The meeting marked the fourth consecutive time since September 2023 that the Fed has decided to pause rate hikes. While the Fed had been widely expected to start cutting rates, the latest statement removed language about possible future rate increases, indicating a shift in policy stance and making a rate cut unlikely in the near term. Federal Reserve Chairman Jerome Powell further stressed that the Fed needs to see more evidence of a sustained decline in inflation before deciding to cut interest rates.
Powell made clear in his press conference that based on current conditions, the committee is unlikely to cut rates at its March meeting. He stressed that this is not the most likely scenario or so-called base case forecast. The comments sharply dampened expectations of a possible rate cut in March, sending the three major U.S. stock indexes sharply lower and the yield on the 10-year U.S. Treasury note below 4%.
The market interpretation of the interest rate meeting is generally hawkish, mainly because Powell "poured cold water" on the rate cut in March. At present, the Federal Reserve is expected to start cutting interest rates until the second half of the year, mainly because the employment and economic recovery performance is still strong, inflation continues to be high, especially the rental service prices are sticky, the Federal Reserve needs to continue to maintain a higher restrictive interest rate level.
The Bank of America commented that whether it is from the Federal Reserve revised the meeting statement or Powell's post-meeting press conference, it can be seen that the Federal Reserve is preparing for interest rate cuts, but it does not want to let the market run too much, so it is constantly giving the expectation of interest rate cuts in March.
Industry analysts believe that inflation has continued to decline since it peaked in June 2022, and the market is generally optimistic about inflation returning to the 2% level, but the Federal Reserve has indicated that interest rate cuts need to be patient. Or because the lessons of the 1970s resurgence of inflation are still too deep, the Fed needs to see solid evidence of weak demand before it is confident that inflation is moving in a sustainable direction of 2 per cent. This would first require evidence of a slowdown in nominal wage growth, putting pressure on consumer spending. According to government data last week, U.S. GDP grew at a 3.3 percent pace in the fourth quarter, showing considerable resilience.
The Fed chose to "stay put" this time, perhaps in order to manage market expectations, the recent release of major economic data has also increased the Fed and the market's confidence. However, for other economies, there is still a need to be wary of the possible negative impact of a US recession and financial risks.
The Fed's desire to avoid the risk of reigniting inflation by cutting rates too soon also reflects the Fed's cautious approach to current economic conditions. The shift in the Fed's policy stance and Powell's speech are a clear signal to investors who expect the Fed to cut interest rates to stimulate the economy, suggesting that the Fed remains cautious on inflation control and is not ready to ease monetary policy in the short term.
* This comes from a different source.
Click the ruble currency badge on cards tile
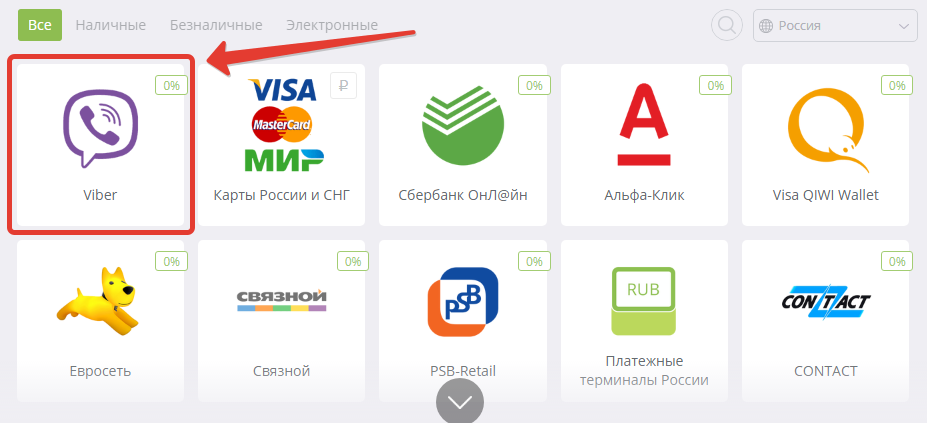This screenshot has height=423, width=927. tap(343, 86)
From historical experience, the Fed rate cut cycle and economic recession often occur together, especially after a short period of time to significantly increase interest rates after the rate cut, without exception, there is a recession. In the less optimistic forecast for the U.S. economy, it needs to be reminded that for other economies, it is still necessary to be vigilant about the possible negative impact of the U.S. recession and financial risks.